Does anybody do Chinese opera any more?  I had a chance to see The Red Detachment of Women back a few years ago and to my lasting regret, I somehow missed it.  But if you hear of a performance coming up give me a jingle, okay?


Afterthought:  I suppose I was thinking "in the US." But not necessarily.  If you there's something really good on offer in China, I suppose I might try to make it happen.

Frank Knight's Economic Organization

I wouldn't say that Frank Knight's Economic Organization is his most important  work, or his most interesting.  Those accolades would apply to Risk, Uncertainty and Profit (most important) and The Ethics of Competition (most interesting).  But EO is fascinating both in its context and history and as also as an exemplar of Knight at his best--his parsimony, his precision, his fair-mindedness and his flat-footed Midwestern elegance.  In respects like this, I'd place him squarely in the tradition of British Clear Thinkers, along with Mill and Hume (I might throw in Schopenhauer, if I thought I could persuade you he was really British).   So, EO a keeper in my stack of short books not to be thrown away.

There are actually three parts to the backstory (all summarized in an admirable "genealogy" posted at SSRN by one Ross B. Emmett).   One is the semi-official version of Knight in samizdat--how his paper became a favorite of economics professors, the kind of thing you hide in your top drawer to reread before you face the students.  Two is the remarkable account of the paper and Knight himself--how it was first published and copyrighted without his knowledge and, as it appears, against his will (are there any other cases of involuntary copyright?)--pretty good evidence, if we needed any, of Knight's utter lack of personal vanity (and perhaps also, of a streak of orneriness).

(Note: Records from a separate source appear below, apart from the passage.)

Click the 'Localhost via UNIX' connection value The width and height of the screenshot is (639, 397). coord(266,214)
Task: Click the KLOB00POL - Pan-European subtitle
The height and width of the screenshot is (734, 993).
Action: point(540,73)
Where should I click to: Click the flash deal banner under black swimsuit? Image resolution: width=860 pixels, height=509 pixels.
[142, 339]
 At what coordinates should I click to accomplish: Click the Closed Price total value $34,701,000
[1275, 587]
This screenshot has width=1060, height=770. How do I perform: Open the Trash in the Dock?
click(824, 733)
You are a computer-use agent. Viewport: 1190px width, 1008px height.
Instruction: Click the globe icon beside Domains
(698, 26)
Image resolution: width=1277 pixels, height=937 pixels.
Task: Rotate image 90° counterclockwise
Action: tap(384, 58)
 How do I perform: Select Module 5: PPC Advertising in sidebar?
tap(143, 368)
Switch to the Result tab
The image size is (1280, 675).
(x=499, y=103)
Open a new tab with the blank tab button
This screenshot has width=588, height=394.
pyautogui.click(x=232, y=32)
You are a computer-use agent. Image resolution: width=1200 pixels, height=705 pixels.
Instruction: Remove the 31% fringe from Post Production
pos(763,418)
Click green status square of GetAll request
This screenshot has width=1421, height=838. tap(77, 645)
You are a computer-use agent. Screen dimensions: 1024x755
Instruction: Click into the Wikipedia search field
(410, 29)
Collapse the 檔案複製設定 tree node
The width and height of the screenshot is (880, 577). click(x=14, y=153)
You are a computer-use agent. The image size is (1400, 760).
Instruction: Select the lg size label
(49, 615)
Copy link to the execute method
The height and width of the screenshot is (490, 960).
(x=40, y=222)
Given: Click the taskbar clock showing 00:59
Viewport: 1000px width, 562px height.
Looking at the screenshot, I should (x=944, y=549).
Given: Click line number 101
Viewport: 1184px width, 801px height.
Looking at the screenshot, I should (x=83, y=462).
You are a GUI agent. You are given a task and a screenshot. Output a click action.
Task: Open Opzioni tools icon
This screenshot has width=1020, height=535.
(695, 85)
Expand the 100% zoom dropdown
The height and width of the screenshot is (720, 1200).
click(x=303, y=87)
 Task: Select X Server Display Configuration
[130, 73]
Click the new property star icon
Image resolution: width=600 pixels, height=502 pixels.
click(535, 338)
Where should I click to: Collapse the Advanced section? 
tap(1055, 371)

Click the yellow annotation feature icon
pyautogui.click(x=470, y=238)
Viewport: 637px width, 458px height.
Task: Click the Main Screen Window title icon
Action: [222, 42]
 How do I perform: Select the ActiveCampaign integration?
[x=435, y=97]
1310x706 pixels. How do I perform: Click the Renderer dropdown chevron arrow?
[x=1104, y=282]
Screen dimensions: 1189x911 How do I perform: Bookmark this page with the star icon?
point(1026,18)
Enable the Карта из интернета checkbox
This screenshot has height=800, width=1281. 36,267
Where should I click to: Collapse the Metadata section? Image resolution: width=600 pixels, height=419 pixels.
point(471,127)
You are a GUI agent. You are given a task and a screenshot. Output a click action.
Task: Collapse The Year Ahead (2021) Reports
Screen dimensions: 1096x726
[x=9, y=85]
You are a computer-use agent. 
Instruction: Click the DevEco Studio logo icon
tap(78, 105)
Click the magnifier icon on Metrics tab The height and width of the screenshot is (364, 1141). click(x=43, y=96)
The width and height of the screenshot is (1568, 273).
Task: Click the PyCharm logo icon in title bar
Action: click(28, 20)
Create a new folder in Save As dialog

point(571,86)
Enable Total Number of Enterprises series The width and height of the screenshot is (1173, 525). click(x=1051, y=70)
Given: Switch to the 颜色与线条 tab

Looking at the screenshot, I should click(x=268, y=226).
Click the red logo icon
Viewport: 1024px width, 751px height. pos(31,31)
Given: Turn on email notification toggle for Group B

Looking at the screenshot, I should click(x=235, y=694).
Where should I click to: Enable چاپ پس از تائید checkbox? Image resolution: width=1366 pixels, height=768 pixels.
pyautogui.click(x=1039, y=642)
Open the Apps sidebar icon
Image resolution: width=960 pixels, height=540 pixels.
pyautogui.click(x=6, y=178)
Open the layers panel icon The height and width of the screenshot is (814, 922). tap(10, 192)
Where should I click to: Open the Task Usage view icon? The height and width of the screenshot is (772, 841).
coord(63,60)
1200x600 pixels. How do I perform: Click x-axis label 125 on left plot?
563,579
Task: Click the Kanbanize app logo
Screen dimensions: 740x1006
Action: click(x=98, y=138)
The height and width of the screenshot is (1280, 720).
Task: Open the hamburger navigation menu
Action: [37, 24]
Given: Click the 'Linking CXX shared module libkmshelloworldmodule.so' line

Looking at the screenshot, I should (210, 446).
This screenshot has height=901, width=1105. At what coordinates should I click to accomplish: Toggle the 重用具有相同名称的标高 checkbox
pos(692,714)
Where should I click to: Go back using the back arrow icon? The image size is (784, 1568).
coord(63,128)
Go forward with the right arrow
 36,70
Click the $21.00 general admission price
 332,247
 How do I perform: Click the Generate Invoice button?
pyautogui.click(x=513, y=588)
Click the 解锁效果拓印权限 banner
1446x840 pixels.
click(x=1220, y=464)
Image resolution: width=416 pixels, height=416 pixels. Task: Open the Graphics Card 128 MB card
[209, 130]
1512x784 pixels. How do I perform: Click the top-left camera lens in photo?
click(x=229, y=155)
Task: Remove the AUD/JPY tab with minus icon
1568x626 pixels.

Third and perhaps most intriguing is the relationship between two discontinuous parts of the essay--the first chapter (called "Social Economic Organization") in which Knight lays out a sketch of the nature and purpose of economics; and the remaining chapters in which he undertakes to lay out the ways in which an economy does its work.   Focusing on the first chapter naturally raises the question of how this paper relates to other papers (notably "Ethics of Competition") in which Knight offers so trenchant a critique of the market mechanism.  The short answer is that Knight rather pulls his punches; other papers are more challenging (a longer answer would be more complicated; see Emmett, supra).  But even in the restrained version, you can find stuff like this:
Social costs of Specialization. All the gains from specialization are summed up  in the one word, efficiency; it enables us to get more goods, or better; its advantages are instrumental. On the other hand, specialization in itself, is an evil, measured by generally accepted human ideals.   It gives us more products, but in its effects on human beings as such it is certainly bad in some respects and in others questionable.  In the nature of the case it means a narrowing of the personality; we like o see people of all-around, well-developed powers and capacities.  In extreme instances, such as the monotonous work of machine tending, or repetitive movements at a machine-forced pace, it may be ruinous to health and maddening to the spirit. In this connection it is especially significant that the most important source of gain also involves the most important human cost.  The specialization of leadership means that the masses of the people work under conditions which tend to suppress initiative and independence, to develop servility as well as narrowness and in general to dehumanize them.
From the spiritual progenitor of fresh-water economics, these are strong words indeed.